━━━ ENTRIES SUPPLIED ━━━

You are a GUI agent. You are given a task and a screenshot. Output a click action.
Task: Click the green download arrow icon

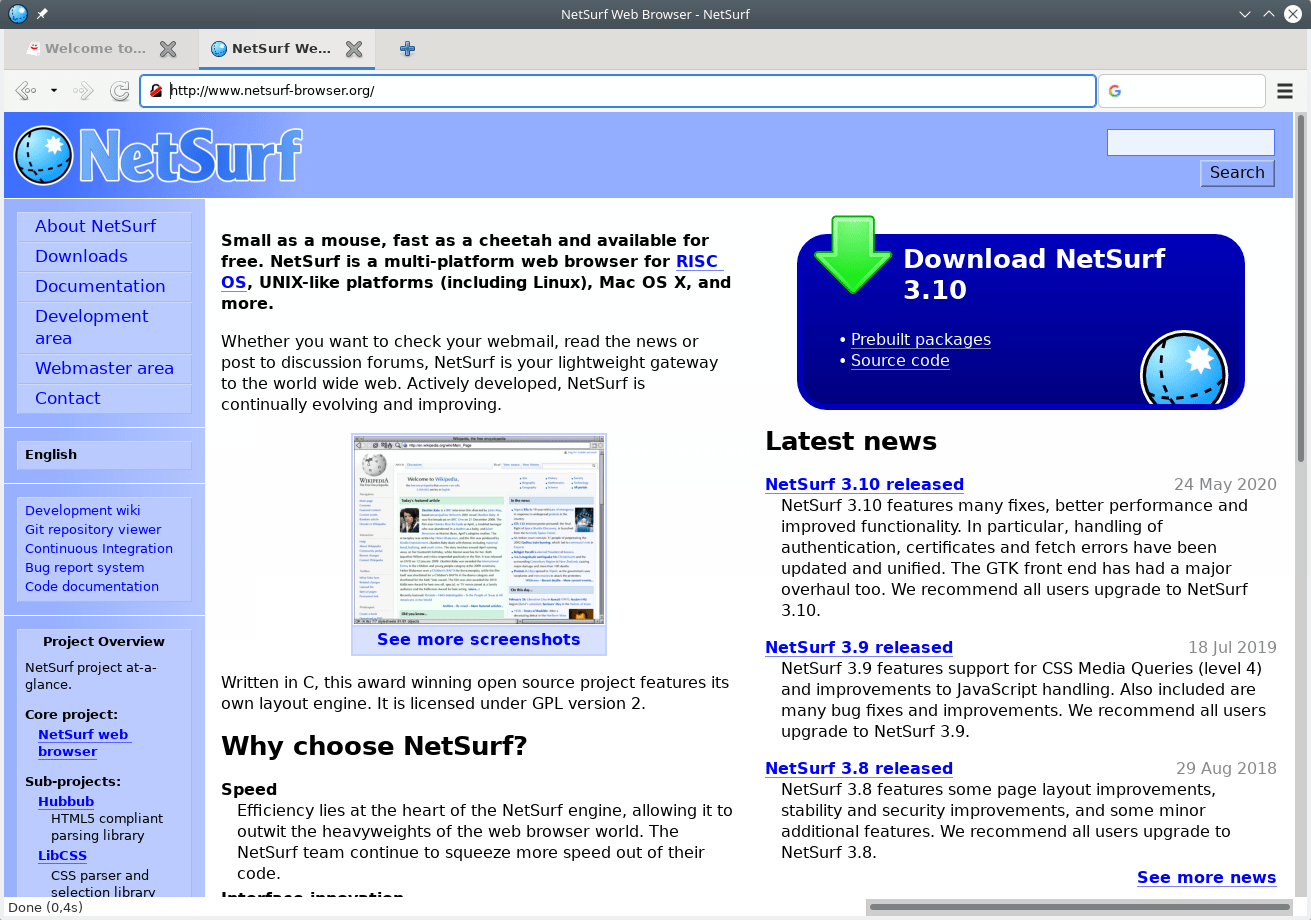(x=852, y=254)
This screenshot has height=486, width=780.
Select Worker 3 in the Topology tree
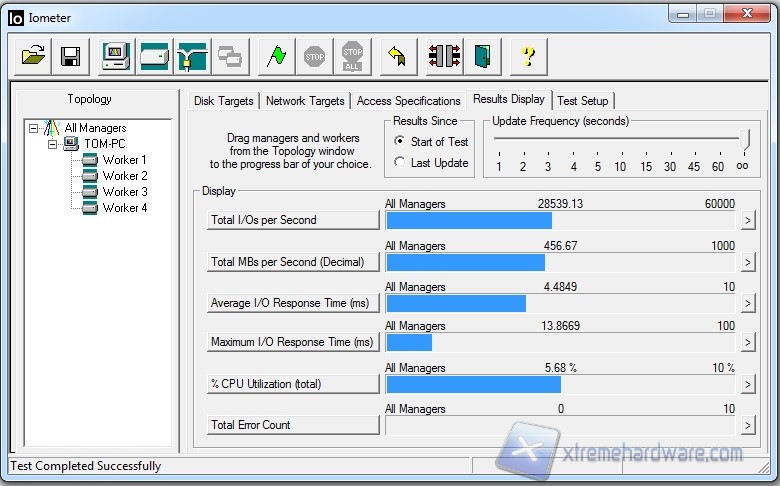point(124,192)
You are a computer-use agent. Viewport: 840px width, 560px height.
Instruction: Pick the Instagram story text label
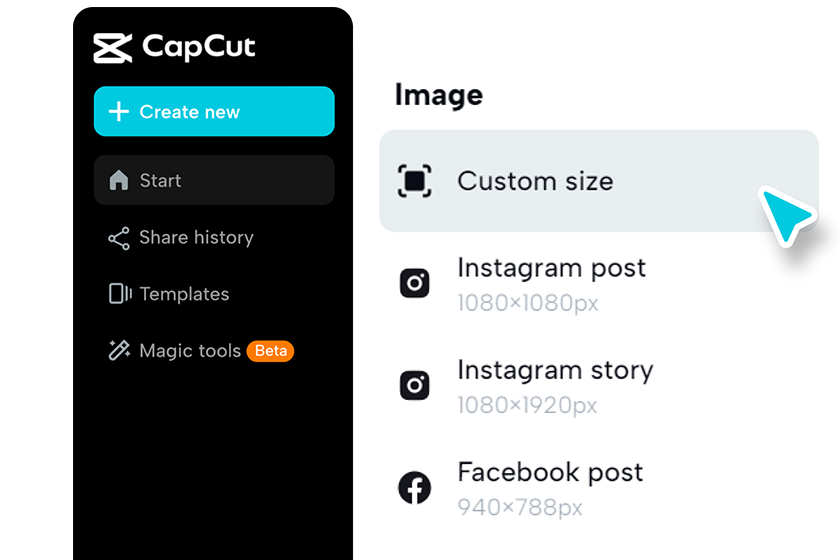[x=555, y=370]
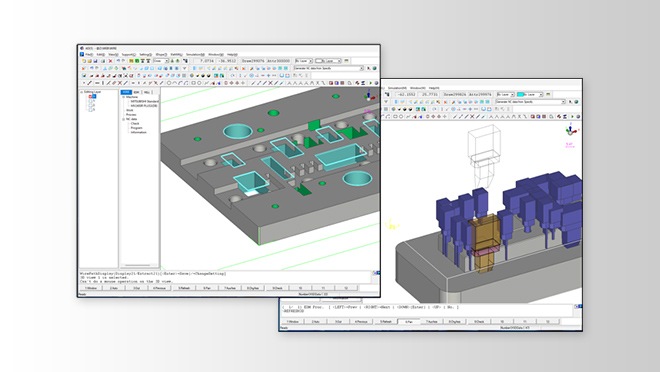Click the 5:Refresh function button in left window
Image resolution: width=660 pixels, height=372 pixels.
click(x=184, y=288)
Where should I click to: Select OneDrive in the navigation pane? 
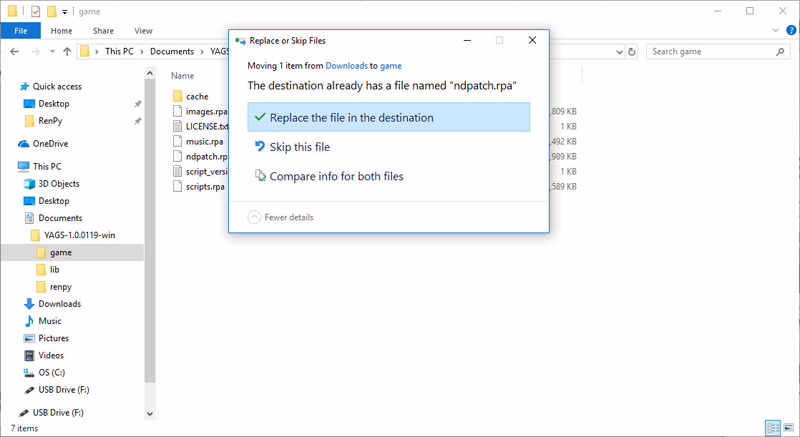click(50, 144)
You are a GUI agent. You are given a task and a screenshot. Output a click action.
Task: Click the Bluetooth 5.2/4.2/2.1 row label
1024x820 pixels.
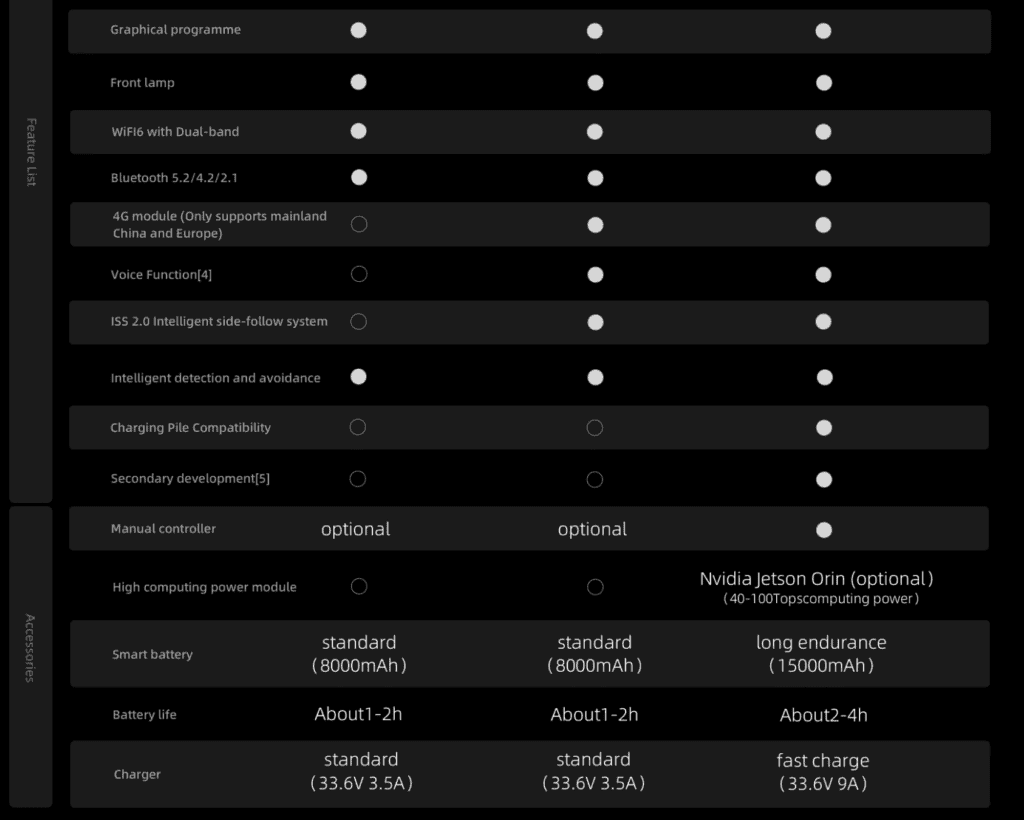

━━━

» **WRITTEN INSTRUCTION**
Gather every line in the items above that contains the word "Select", treating uppercase and lowercase as different.

» **REPLY TO THE EXERCISE**
Select Worker 3 in the Topology tree
Where should I click to: Select OneDrive in the navigation pane? 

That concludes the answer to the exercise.